Era el único garaje de paredes revestidas con paneles de madera que yo había visto en mi vida; el suelo era una preciosa piel de dragón realizada con carísimos azulejos italianos en tonos rojos.

—¿Esto fue diseñado realmente para ser un garaje? —pregunté.

—Tiene una puerta de garaje, ¿no? —Marino se estaba sacando varias llaves del bolsillo—. Menudo refugio para proteger el vehículo de la lluvia, ¿eh?

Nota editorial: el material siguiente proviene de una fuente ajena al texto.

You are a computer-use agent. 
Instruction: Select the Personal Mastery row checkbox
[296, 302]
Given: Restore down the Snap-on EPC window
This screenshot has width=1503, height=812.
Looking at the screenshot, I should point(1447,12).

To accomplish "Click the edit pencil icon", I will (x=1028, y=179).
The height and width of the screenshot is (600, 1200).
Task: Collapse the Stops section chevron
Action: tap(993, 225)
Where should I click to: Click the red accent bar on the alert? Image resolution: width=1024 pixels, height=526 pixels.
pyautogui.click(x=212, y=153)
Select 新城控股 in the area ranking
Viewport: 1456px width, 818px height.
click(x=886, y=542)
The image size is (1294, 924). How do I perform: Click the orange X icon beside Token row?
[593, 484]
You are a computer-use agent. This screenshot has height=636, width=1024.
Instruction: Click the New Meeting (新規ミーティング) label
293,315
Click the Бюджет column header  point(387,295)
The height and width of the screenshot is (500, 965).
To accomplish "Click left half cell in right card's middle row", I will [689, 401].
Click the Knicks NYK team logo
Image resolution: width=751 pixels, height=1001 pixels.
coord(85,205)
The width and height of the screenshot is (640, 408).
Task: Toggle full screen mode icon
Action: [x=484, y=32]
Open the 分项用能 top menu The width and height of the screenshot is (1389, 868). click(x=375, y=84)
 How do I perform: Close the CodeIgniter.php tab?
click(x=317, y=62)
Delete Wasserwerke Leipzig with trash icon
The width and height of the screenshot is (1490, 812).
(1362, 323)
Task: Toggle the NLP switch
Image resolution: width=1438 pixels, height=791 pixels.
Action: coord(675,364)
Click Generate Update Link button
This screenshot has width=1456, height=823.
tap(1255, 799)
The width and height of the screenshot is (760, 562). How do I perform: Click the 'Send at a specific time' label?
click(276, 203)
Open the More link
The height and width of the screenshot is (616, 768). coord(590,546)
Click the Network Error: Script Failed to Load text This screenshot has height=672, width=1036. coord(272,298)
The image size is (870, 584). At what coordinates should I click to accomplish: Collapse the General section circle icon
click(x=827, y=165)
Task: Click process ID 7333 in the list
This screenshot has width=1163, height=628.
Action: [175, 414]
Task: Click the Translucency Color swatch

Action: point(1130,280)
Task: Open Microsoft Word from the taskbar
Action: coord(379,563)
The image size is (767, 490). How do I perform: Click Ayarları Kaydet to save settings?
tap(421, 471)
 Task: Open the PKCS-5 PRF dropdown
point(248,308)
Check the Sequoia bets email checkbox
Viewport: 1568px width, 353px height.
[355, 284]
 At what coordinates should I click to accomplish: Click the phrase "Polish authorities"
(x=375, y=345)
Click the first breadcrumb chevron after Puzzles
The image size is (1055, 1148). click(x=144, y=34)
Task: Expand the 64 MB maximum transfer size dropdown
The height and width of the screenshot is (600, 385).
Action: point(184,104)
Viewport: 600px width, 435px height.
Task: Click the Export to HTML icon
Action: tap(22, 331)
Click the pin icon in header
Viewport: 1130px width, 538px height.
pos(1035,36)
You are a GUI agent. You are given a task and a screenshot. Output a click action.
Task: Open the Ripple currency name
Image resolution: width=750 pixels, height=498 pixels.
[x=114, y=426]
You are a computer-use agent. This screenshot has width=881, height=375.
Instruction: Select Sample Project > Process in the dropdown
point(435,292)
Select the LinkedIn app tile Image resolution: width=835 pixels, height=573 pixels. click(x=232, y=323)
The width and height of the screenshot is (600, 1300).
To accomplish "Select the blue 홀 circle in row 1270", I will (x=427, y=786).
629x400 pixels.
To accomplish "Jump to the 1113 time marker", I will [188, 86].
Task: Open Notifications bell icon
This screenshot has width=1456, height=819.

El garaje no estaba ventilado y olía a polvo, a pesar de que estaba impecablemente limpio. Aparte un rastrillo y una escoba apoyados contra la pared de un rincón, no se veían cortadoras de césped ni las habituales herramientas que suele haber en un garaje. La estancia más parecía la sala de exposiciones de un concesionario de automóviles con el Honda negro colocado en el centro del suelo de azulejos. El automóvil estaba tan limpio y reluciente que hubiera podido pasar por nuevo y sin estrenar.